DATA FOR THIS EXERCISE:
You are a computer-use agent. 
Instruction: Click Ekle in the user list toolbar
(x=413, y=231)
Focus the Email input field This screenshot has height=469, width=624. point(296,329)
---
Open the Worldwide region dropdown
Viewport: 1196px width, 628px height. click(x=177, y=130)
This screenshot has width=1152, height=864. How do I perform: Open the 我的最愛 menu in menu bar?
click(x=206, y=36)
--
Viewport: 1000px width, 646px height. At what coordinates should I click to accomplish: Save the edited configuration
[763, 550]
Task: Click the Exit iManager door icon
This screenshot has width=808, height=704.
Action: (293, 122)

TASK:
Would you please copy exactly the part of the entries above that begins at the line containing "You are a computer-use agent." and ends at the line containing "Focus the Email", both lines included?

RESULT OF THIS TASK:
You are a computer-use agent. 
Instruction: Click Ekle in the user list toolbar
(x=413, y=231)
Focus the Email input field This screenshot has height=469, width=624. point(296,329)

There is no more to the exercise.